[Stored data]
* * *
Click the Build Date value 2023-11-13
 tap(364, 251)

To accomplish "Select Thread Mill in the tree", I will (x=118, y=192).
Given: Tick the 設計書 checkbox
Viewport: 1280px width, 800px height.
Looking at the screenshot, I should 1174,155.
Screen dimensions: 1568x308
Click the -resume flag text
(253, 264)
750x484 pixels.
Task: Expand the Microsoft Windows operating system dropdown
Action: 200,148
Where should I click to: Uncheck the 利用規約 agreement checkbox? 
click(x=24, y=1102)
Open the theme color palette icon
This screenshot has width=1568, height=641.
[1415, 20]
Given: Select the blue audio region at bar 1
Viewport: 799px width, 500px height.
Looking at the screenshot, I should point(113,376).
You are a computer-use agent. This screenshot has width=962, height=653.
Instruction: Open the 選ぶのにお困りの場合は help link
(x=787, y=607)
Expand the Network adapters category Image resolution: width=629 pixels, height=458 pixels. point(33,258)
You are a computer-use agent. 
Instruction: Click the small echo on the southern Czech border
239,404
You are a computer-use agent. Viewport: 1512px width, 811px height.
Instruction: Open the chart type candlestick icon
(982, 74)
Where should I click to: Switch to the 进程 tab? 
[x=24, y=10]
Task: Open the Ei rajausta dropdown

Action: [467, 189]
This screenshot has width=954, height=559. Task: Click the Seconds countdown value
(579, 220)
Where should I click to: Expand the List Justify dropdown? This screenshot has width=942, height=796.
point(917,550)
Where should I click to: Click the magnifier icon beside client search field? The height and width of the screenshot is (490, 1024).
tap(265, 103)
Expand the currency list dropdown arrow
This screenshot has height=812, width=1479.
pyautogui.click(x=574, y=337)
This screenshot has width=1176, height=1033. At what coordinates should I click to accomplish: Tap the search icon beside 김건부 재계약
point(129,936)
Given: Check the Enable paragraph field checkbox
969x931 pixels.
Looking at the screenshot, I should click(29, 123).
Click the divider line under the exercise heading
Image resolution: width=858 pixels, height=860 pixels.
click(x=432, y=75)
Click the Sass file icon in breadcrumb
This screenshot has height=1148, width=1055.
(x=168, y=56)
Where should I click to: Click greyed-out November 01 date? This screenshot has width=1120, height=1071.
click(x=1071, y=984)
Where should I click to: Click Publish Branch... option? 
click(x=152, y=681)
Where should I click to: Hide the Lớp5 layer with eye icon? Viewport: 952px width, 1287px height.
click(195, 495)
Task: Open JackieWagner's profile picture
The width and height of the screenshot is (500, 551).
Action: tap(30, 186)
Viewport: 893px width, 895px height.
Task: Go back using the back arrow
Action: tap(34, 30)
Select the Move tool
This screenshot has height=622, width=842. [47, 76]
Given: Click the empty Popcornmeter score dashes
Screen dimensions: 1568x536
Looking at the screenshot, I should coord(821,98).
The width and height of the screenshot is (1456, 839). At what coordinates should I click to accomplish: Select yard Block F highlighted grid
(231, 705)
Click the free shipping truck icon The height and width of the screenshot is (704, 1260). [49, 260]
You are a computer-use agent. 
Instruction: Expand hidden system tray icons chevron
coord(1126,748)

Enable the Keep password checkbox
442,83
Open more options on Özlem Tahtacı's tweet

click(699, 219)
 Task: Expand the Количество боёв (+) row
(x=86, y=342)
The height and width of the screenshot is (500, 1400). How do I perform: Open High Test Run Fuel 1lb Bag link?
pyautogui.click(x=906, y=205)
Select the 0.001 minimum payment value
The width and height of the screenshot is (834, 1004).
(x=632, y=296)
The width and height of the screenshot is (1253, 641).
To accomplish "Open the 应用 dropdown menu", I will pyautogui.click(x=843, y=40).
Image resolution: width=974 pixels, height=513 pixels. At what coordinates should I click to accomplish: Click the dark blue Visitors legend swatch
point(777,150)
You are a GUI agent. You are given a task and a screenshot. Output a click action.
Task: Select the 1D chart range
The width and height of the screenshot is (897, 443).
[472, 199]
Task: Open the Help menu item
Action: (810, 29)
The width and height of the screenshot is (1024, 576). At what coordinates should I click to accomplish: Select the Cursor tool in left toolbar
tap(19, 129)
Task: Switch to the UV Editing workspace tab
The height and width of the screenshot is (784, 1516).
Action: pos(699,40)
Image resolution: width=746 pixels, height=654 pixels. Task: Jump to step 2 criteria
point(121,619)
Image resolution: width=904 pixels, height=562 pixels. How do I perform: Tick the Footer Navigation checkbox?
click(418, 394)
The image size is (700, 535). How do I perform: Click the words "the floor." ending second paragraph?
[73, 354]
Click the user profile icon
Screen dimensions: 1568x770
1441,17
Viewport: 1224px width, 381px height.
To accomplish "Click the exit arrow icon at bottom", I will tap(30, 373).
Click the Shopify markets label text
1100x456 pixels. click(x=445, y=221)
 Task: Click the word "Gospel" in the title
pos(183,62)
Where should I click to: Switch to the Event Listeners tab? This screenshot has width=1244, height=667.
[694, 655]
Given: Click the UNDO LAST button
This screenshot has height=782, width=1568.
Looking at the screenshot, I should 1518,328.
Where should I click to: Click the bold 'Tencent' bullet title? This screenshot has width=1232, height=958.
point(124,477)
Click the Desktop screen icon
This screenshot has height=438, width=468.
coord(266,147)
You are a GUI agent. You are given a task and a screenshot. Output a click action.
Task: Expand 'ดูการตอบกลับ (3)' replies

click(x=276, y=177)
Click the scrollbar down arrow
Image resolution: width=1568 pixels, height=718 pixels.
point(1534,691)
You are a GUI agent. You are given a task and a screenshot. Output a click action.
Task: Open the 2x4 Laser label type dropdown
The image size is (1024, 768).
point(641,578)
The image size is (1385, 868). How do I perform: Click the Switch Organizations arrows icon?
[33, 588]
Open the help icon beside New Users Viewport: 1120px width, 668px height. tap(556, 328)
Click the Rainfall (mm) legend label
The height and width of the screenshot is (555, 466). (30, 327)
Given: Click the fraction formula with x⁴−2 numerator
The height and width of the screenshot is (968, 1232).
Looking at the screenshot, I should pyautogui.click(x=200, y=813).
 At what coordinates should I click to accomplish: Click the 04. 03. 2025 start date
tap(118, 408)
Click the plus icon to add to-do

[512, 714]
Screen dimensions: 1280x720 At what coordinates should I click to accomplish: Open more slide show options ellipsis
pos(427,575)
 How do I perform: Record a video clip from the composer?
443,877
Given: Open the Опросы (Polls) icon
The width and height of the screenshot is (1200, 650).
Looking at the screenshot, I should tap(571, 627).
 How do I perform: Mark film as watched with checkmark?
* * *
**Required work**: Restate all of the entries exactly, please.

**Problem solution**:
Click the Build Date value 2023-11-13
 tap(364, 251)

To accomplish "Select Thread Mill in the tree", I will (x=118, y=192).
Given: Tick the 設計書 checkbox
Viewport: 1280px width, 800px height.
Looking at the screenshot, I should 1174,155.
Screen dimensions: 1568x308
Click the -resume flag text
(253, 264)
750x484 pixels.
Task: Expand the Microsoft Windows operating system dropdown
Action: 200,148
Where should I click to: Uncheck the 利用規約 agreement checkbox? 
click(x=24, y=1102)
Open the theme color palette icon
This screenshot has width=1568, height=641.
[1415, 20]
Given: Select the blue audio region at bar 1
Viewport: 799px width, 500px height.
Looking at the screenshot, I should point(113,376).
You are a computer-use agent. This screenshot has width=962, height=653.
Instruction: Open the 選ぶのにお困りの場合は help link
(x=787, y=607)
Expand the Network adapters category Image resolution: width=629 pixels, height=458 pixels. point(33,258)
You are a computer-use agent. 
Instruction: Click the small echo on the southern Czech border
239,404
You are a computer-use agent. Viewport: 1512px width, 811px height.
Instruction: Open the chart type candlestick icon
(982, 74)
Where should I click to: Switch to the 进程 tab? 
[x=24, y=10]
Task: Open the Ei rajausta dropdown

Action: [467, 189]
This screenshot has width=954, height=559. Task: Click the Seconds countdown value
(579, 220)
Where should I click to: Expand the List Justify dropdown? This screenshot has width=942, height=796.
point(917,550)
Where should I click to: Click the magnifier icon beside client search field? The height and width of the screenshot is (490, 1024).
tap(265, 103)
Expand the currency list dropdown arrow
This screenshot has height=812, width=1479.
pyautogui.click(x=574, y=337)
This screenshot has width=1176, height=1033. At what coordinates should I click to accomplish: Tap the search icon beside 김건부 재계약
point(129,936)
Given: Check the Enable paragraph field checkbox
969x931 pixels.
Looking at the screenshot, I should click(29, 123).
Click the divider line under the exercise heading
Image resolution: width=858 pixels, height=860 pixels.
click(x=432, y=75)
Click the Sass file icon in breadcrumb
This screenshot has height=1148, width=1055.
(x=168, y=56)
Where should I click to: Click greyed-out November 01 date? This screenshot has width=1120, height=1071.
click(x=1071, y=984)
Where should I click to: Click Publish Branch... option? 
click(x=152, y=681)
Where should I click to: Hide the Lớp5 layer with eye icon? Viewport: 952px width, 1287px height.
click(195, 495)
Task: Open JackieWagner's profile picture
The width and height of the screenshot is (500, 551).
Action: tap(30, 186)
Viewport: 893px width, 895px height.
Task: Go back using the back arrow
Action: tap(34, 30)
Select the Move tool
This screenshot has height=622, width=842. [47, 76]
Given: Click the empty Popcornmeter score dashes
Screen dimensions: 1568x536
Looking at the screenshot, I should coord(821,98).
The width and height of the screenshot is (1456, 839). At what coordinates should I click to accomplish: Select yard Block F highlighted grid
(231, 705)
Click the free shipping truck icon The height and width of the screenshot is (704, 1260). [49, 260]
You are a computer-use agent. 
Instruction: Expand hidden system tray icons chevron
coord(1126,748)

Enable the Keep password checkbox
442,83
Open more options on Özlem Tahtacı's tweet

click(699, 219)
 Task: Expand the Количество боёв (+) row
(x=86, y=342)
The height and width of the screenshot is (500, 1400). How do I perform: Open High Test Run Fuel 1lb Bag link?
pyautogui.click(x=906, y=205)
Select the 0.001 minimum payment value
The width and height of the screenshot is (834, 1004).
(x=632, y=296)
The width and height of the screenshot is (1253, 641).
To accomplish "Open the 应用 dropdown menu", I will pyautogui.click(x=843, y=40).
Image resolution: width=974 pixels, height=513 pixels. At what coordinates should I click to accomplish: Click the dark blue Visitors legend swatch
point(777,150)
You are a GUI agent. You are given a task and a screenshot. Output a click action.
Task: Select the 1D chart range
The width and height of the screenshot is (897, 443).
[472, 199]
Task: Open the Help menu item
Action: (810, 29)
The width and height of the screenshot is (1024, 576). At what coordinates should I click to accomplish: Select the Cursor tool in left toolbar
tap(19, 129)
Task: Switch to the UV Editing workspace tab
The height and width of the screenshot is (784, 1516).
Action: pos(699,40)
Image resolution: width=746 pixels, height=654 pixels. Task: Jump to step 2 criteria
point(121,619)
Image resolution: width=904 pixels, height=562 pixels. How do I perform: Tick the Footer Navigation checkbox?
click(418, 394)
The image size is (700, 535). How do I perform: Click the words "the floor." ending second paragraph?
[73, 354]
Click the user profile icon
Screen dimensions: 1568x770
1441,17
Viewport: 1224px width, 381px height.
To accomplish "Click the exit arrow icon at bottom", I will tap(30, 373).
Click the Shopify markets label text
1100x456 pixels. click(x=445, y=221)
 Task: Click the word "Gospel" in the title
pos(183,62)
Where should I click to: Switch to the Event Listeners tab? This screenshot has width=1244, height=667.
[694, 655]
Given: Click the UNDO LAST button
This screenshot has height=782, width=1568.
Looking at the screenshot, I should 1518,328.
Where should I click to: Click the bold 'Tencent' bullet title? This screenshot has width=1232, height=958.
point(124,477)
Click the Desktop screen icon
This screenshot has height=438, width=468.
coord(266,147)
You are a GUI agent. You are given a task and a screenshot. Output a click action.
Task: Expand 'ดูการตอบกลับ (3)' replies

click(x=276, y=177)
Click the scrollbar down arrow
Image resolution: width=1568 pixels, height=718 pixels.
point(1534,691)
You are a GUI agent. You are given a task and a screenshot. Output a click action.
Task: Open the 2x4 Laser label type dropdown
The image size is (1024, 768).
point(641,578)
The image size is (1385, 868). How do I perform: Click the Switch Organizations arrows icon?
[33, 588]
Open the help icon beside New Users Viewport: 1120px width, 668px height. tap(556, 328)
Click the Rainfall (mm) legend label
The height and width of the screenshot is (555, 466). (30, 327)
Given: Click the fraction formula with x⁴−2 numerator
The height and width of the screenshot is (968, 1232).
Looking at the screenshot, I should pyautogui.click(x=200, y=813).
 At what coordinates should I click to accomplish: Click the 04. 03. 2025 start date
tap(118, 408)
Click the plus icon to add to-do

[512, 714]
Screen dimensions: 1280x720 At what coordinates should I click to accomplish: Open more slide show options ellipsis
pos(427,575)
 How do I perform: Record a video clip from the composer?
443,877
Given: Open the Опросы (Polls) icon
The width and height of the screenshot is (1200, 650).
Looking at the screenshot, I should tap(571, 627).
 How do I perform: Mark film as watched with checkmark?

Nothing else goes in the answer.